When sci-fi meets reality: Adobe re-imagines AR from ‘Terminator 2’
The science-fiction film, Terminator 2: Judgment Day, has been credited for introducing ground-breaking visual effects in cinema. What’s perhaps more intriguing is that the film was released in 1991, when the computers used to make those effects are now less sophisticated than the iPhone in your pocket. So, what if the visual effects designers could re-imagine one of those computer-generated elements, using more powerful hardware and software that’s available today? To find out, Adobe tasked Territory Studio, a motion design and visual effects company, with remaking the augmented reality (AR) system used by the cyborgs in the film. The result is a highly polished, fictional graphical user interface that’s much more appropriate — and believable — for a Terminator from the future.

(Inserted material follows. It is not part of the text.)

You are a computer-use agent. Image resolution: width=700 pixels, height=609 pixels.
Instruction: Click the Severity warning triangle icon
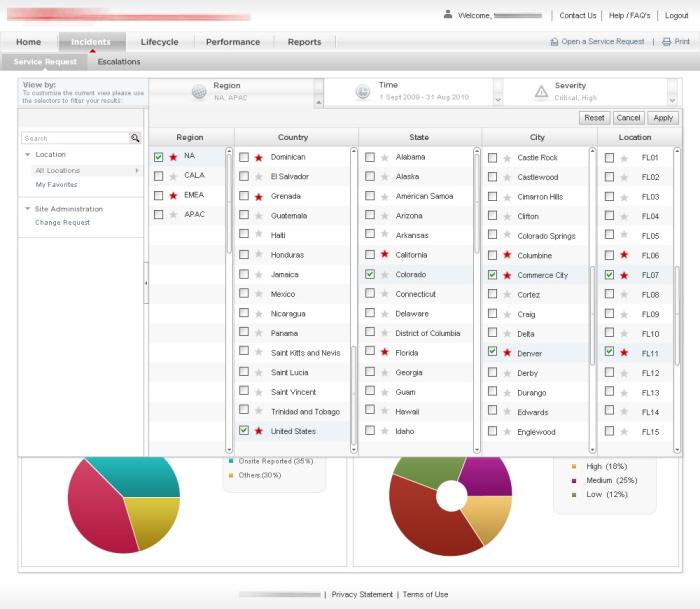pyautogui.click(x=541, y=92)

The assignment seems relatively straightforward: redo the UX system from the scene where the T-800 Terminator, played by Arnold Schwarzenegger, scans a row of motorcycles to find the fastest ride for the chase. Adobe has been making software for creating these kinds of fictional computer systems for years, including After Effects, the program used to animate the computer screens in the original Jurassic Park. But to reimagine the iconic Terminator scene, the software giant asked Territory Studio to complete the task using only Adobe XD, one of the company’s newest programs. XD is designed for prototyping user experiences, from websites to apps, but with the Terminator project, Adobe wanted to test out the software’s capabilities for science-fiction storytelling.
The AR system from Terminator 2, and the reimagined version by Territory.
Territory Studio set out to keep the original integrity of the James Cameron production, including using the same background footage of the row of Harleys and a Plymouth sedan, while adding a modern take. With experience working on screen effects, from Blade Runner 2049 to Ready Player One, Territory Studio is no stranger to designing fictional computer systems. But Adobe XD was another story, and the design team had no experience with XD prior to the project.
Adobe XD uses tools designed to quickly create prototypes, including options to create repeating elements and style assets that can change a single repeated color or typeface across the design at once. With those shortcuts, Adobe suggests that XD left more space to imagine what an updated Terminator might see.
“A tool like Adobe XD allows a studio to iterate very quickly, to have access to a range of features for a more detailed and rich experience,” Talin Wadsworth, the lead designer for Adobe XD, told Digital Trends. “[Territory Studio] found it helped push this further, faster, using features like repeat grid, global color and style assets, and interactive prototyping, to create a dynamic experience…They were able to imagine more of what the operating system for the Terminator might be like.”
The resulting retake displays more information than the original imaginary system. Using multiple layers, the re-imagined UX helps to further the idea that the Terminator has many more capabilities than the average person, all for assessing information in real time.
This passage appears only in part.